Scientist believes it is possible to reactivate memory of when we were babies

What do you remember about your early years? Almost nobody remembers anything before the age of 3, and scientists do not know exactly why. However, these supposedly lost memories may be reactivated, according to a new study.

Scientists believe we have lost memory of when we are babies because our brain is still in formation. However, how can we explain that our brains are so powerful that we learn to communicate and move but cannot hold almost any memory?

Researcher Alessio Travaglia believes that memories are actually in our brains, but we don't really know how to reactivate them. According to him, a correct stimulus could do this process. To try to prove this, Travaglia tested his theory with mice, as these animals are believed to also suffer from childhood amnesia.

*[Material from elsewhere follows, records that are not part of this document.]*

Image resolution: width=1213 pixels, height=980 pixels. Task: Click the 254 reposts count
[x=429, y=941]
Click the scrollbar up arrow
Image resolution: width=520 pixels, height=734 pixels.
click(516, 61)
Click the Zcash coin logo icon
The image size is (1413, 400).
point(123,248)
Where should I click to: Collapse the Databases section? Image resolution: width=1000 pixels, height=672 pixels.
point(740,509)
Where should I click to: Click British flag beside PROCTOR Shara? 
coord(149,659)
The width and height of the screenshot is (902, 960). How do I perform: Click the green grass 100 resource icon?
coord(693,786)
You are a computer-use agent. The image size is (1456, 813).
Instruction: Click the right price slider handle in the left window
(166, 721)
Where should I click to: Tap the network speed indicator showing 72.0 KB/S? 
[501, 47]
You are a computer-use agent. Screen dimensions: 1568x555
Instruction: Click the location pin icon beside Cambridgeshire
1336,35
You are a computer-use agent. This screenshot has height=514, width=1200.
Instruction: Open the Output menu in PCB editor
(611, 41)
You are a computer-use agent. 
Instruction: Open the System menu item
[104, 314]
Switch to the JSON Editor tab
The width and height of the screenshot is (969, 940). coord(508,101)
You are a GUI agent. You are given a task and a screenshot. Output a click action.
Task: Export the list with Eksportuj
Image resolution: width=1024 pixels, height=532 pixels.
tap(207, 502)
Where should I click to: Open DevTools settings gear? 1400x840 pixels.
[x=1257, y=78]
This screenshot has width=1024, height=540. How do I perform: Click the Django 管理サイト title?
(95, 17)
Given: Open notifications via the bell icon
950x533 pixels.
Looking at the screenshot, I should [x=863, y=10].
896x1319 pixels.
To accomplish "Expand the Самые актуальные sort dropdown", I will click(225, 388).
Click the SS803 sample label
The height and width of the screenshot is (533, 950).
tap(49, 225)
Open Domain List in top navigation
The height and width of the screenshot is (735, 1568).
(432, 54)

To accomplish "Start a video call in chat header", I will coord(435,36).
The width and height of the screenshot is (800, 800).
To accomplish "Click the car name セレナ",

In the case of mice, human 2 or 3 years is only 17 days. After this time, animals forget basic situations. An example is in relation to shock: older rats know places in their experimental houses that give out electric discharges, but not so with baby rats.

Alessio Travaglia believes it is possible to reactivate childhood memories if we use the right stimulus

Travaglia suggests that if the young mice receive a new shock, they will learn which part of their houses are dangerous - a suggestion that this could have reactivated the first information, which they would have forgotten. However, not everyone is believing this theory ...

It turns out that the first memory may not actually be being rewired, but rather a new memory is being created through bad shock stimulation. Not to mention, of course, that you can't guarantee that rats actually suffer from childhood amnesia just like humans.

Now how to carry this theory to us? What kind of double stimulation would it take to remember our early days on earth? Would it be possible to do this through hypnosis? What kind of traumas may be hidden in our brains that we make no point of finding out? All these questions still have to be answered by Alessio Travaglia, but, let's face it, the idea is pretty cool, huh?